== Segment start ==

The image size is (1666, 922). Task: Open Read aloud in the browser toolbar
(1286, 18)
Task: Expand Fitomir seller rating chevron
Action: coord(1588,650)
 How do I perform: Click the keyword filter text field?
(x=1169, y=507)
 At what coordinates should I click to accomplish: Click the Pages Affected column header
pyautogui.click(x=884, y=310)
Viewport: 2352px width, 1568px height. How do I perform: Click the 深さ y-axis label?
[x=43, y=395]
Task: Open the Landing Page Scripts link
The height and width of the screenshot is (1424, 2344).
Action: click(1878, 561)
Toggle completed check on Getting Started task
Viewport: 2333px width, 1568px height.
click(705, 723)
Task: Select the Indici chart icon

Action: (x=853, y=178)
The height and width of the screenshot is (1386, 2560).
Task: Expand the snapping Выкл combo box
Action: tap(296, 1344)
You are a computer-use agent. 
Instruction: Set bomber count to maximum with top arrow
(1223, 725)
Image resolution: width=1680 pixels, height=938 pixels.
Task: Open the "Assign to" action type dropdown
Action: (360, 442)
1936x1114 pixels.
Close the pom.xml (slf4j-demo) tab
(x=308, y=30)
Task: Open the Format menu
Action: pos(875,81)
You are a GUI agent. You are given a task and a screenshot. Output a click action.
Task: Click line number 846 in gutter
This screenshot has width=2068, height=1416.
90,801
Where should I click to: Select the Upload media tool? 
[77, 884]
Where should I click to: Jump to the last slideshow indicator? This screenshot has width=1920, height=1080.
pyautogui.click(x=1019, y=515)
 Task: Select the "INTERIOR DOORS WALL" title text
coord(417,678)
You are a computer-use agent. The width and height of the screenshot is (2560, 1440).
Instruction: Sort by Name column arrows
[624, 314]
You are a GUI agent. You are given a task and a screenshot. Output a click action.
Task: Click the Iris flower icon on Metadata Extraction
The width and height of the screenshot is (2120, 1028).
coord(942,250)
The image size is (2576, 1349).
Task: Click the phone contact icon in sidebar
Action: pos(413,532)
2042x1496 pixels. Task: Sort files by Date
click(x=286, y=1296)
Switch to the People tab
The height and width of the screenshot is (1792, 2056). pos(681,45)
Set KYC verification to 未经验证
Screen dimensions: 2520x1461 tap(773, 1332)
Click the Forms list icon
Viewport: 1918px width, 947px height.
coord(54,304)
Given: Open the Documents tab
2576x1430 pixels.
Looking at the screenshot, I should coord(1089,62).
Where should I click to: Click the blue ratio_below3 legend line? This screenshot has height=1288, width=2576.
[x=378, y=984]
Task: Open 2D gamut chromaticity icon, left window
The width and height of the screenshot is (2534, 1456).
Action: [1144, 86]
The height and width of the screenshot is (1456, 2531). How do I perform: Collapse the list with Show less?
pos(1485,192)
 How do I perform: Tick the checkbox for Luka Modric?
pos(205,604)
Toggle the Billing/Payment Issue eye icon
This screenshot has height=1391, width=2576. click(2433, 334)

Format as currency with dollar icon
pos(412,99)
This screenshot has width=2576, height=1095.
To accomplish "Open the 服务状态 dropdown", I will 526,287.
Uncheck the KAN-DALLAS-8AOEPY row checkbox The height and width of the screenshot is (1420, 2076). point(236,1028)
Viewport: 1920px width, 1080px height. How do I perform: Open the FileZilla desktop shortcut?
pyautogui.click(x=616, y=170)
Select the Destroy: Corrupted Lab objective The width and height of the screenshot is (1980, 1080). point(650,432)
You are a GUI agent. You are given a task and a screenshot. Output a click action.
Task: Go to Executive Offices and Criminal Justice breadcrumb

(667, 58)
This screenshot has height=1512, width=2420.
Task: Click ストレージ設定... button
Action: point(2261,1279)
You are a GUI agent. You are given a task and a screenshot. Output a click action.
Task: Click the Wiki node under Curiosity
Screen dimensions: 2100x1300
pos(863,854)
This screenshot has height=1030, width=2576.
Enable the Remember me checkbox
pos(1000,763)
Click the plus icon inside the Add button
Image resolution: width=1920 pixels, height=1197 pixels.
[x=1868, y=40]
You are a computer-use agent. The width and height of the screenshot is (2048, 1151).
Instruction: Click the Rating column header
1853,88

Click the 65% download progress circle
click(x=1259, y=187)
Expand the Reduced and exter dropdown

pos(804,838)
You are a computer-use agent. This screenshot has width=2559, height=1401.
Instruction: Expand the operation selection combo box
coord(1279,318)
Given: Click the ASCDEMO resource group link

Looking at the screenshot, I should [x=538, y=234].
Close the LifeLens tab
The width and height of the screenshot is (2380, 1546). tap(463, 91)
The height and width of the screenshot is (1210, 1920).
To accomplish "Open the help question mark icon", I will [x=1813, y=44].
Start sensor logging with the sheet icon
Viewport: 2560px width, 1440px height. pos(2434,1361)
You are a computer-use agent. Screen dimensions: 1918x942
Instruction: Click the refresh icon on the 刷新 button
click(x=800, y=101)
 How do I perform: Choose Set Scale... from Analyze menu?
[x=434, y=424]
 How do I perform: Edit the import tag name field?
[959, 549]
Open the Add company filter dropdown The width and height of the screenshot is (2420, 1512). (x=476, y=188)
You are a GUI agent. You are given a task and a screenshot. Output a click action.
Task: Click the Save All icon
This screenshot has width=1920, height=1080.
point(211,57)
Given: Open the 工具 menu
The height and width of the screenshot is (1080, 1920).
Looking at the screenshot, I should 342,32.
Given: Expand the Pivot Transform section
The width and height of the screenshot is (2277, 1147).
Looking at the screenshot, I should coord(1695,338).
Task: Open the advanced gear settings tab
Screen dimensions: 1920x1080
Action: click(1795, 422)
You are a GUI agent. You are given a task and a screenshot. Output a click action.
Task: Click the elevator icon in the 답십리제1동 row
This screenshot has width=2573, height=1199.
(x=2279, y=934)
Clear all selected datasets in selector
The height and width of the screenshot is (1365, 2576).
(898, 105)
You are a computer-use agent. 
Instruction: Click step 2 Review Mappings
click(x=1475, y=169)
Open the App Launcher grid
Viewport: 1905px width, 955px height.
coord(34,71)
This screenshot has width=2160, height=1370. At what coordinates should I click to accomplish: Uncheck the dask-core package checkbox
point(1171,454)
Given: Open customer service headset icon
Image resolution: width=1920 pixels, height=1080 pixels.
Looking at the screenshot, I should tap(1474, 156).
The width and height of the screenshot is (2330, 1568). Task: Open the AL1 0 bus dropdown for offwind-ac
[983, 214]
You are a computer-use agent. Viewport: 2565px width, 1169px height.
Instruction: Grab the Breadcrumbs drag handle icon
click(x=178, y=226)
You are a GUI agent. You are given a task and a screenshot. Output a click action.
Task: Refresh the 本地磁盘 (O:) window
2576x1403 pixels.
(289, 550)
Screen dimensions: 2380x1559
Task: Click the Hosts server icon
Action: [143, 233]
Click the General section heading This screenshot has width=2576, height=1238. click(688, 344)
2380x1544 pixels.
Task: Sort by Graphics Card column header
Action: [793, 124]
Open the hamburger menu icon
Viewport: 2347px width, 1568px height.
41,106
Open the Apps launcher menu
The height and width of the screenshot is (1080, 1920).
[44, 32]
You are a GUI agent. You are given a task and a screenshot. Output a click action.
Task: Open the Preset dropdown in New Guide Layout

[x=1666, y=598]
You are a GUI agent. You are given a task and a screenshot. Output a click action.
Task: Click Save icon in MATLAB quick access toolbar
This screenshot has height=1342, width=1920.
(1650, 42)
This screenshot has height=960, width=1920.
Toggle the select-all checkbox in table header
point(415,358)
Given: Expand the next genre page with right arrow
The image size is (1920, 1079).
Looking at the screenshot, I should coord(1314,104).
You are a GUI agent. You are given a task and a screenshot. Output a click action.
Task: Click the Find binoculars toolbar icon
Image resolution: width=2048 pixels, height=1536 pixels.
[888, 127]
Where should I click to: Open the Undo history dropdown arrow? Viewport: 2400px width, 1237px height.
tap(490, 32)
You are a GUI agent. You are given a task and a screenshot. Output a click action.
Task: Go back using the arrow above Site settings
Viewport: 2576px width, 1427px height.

== Segment end ==

## Task item
Output the material above exactly, but only from the line that carries "How do I perform: Choose" through the line that carries "Given: Open the 工具 menu".

## Answer to this problem
 How do I perform: Choose Set Scale... from Analyze menu?
[x=434, y=424]
 How do I perform: Edit the import tag name field?
[959, 549]
Open the Add company filter dropdown The width and height of the screenshot is (2420, 1512). (x=476, y=188)
You are a GUI agent. You are given a task and a screenshot. Output a click action.
Task: Click the Save All icon
This screenshot has width=1920, height=1080.
point(211,57)
Given: Open the 工具 menu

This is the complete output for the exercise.